This extraordinary recording from 1928 has finally popped up on Youtube. Here's the second movement of Brahms's Piano Trio in C, Op.87 played by Jelly d'Aranyi (violin), Myra Hess (piano) and Gaspar Cassado (cello).
As I understand it, these sessions - this Brahms and also the Schubert B flat Trio (with Felix Salmond on the cello) - were Hess's first recording. She and Jelly d'Aranyi worked together for some 20 years, giving countless recitals at the likes of the Wigmore and Queen's Hall, but these trios seem to be the only surviving example of their collaboration.
Sometime in the war years, it appears that they must have had a massive fallout. Serious enough that in Hess's biography by Marian McKenna, d'Aranyi - her duo partner for two decades - is afforded just one mention, in passing. I've met a number of people who knew one or the other, sometimes both, yet nobody seems sure exactly what went wrong.
The music world is full of these situations, of course, and in the end it's immaterial since the result, unfortunately, was the same whatever the cause.

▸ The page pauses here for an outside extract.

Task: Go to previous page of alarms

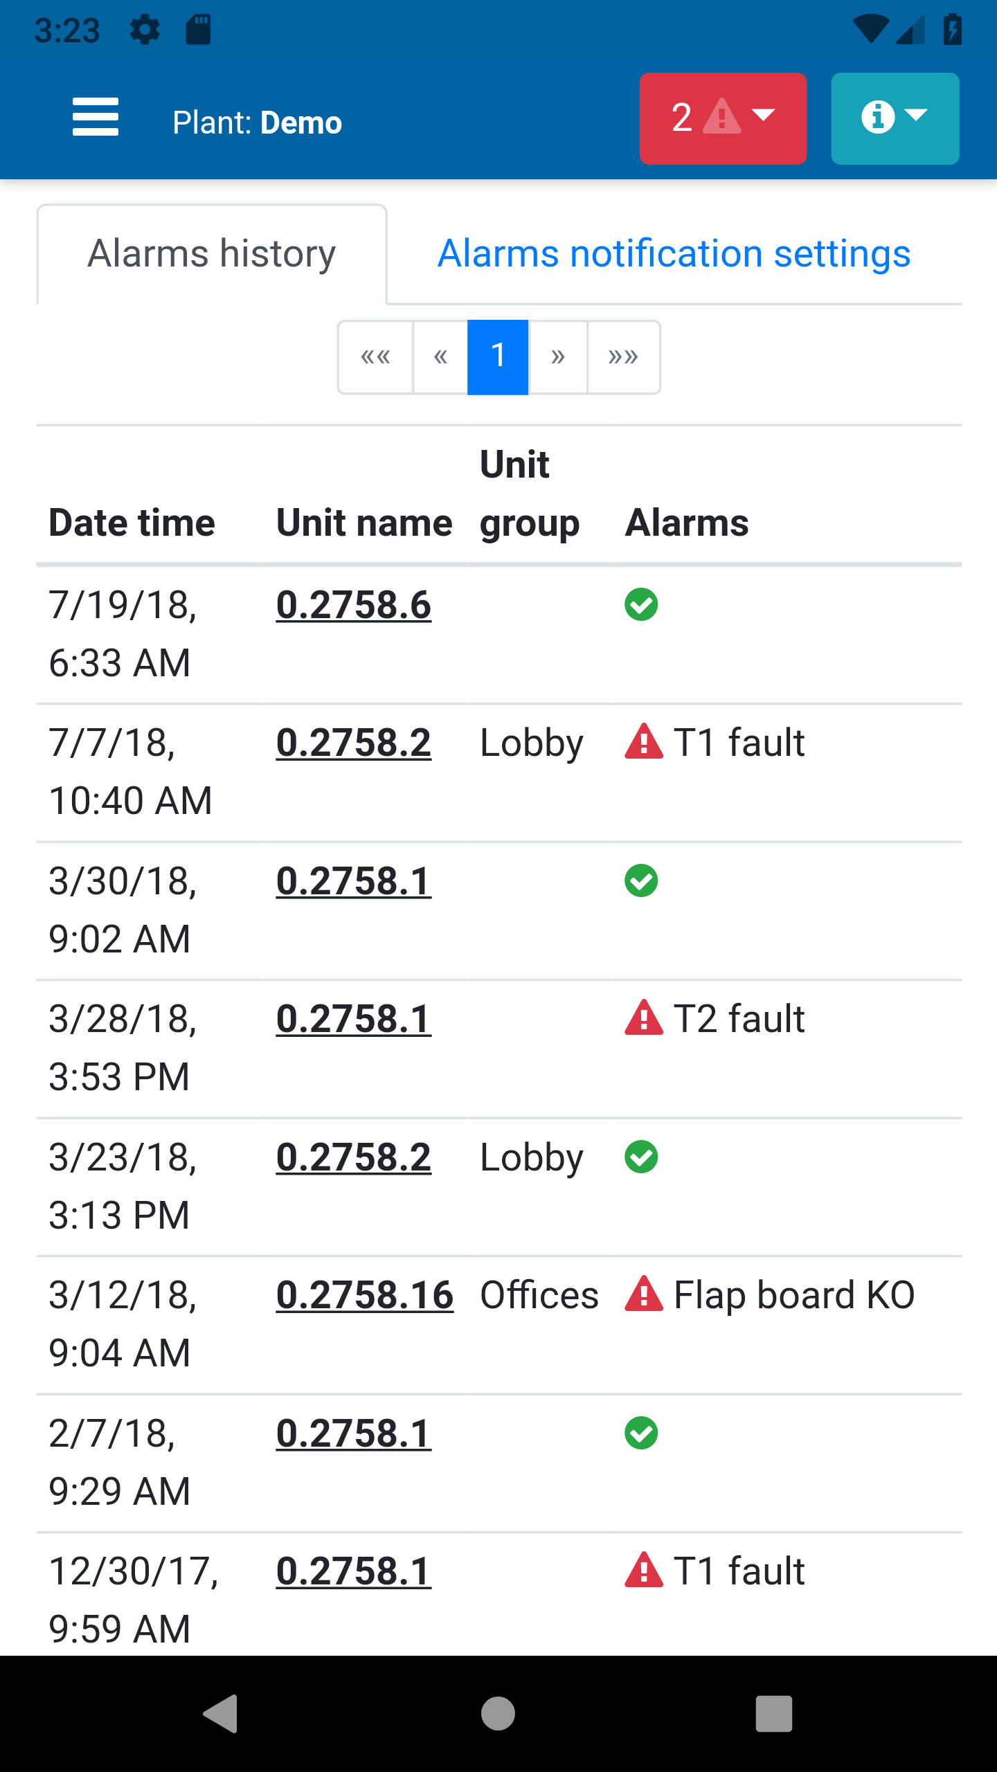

But when you hear the fine blend of their sounds, d'Aranyi's mellifluous charm sparking against Hess's wit and intelligence, the flow of detail and infinite shading of ideas that takes place in their music-making (it's even more obvious in the Schubert, incidentally), it seems little short of tragic that their every move was not captured by microphone - and that their partnership has somehow been wiped from history.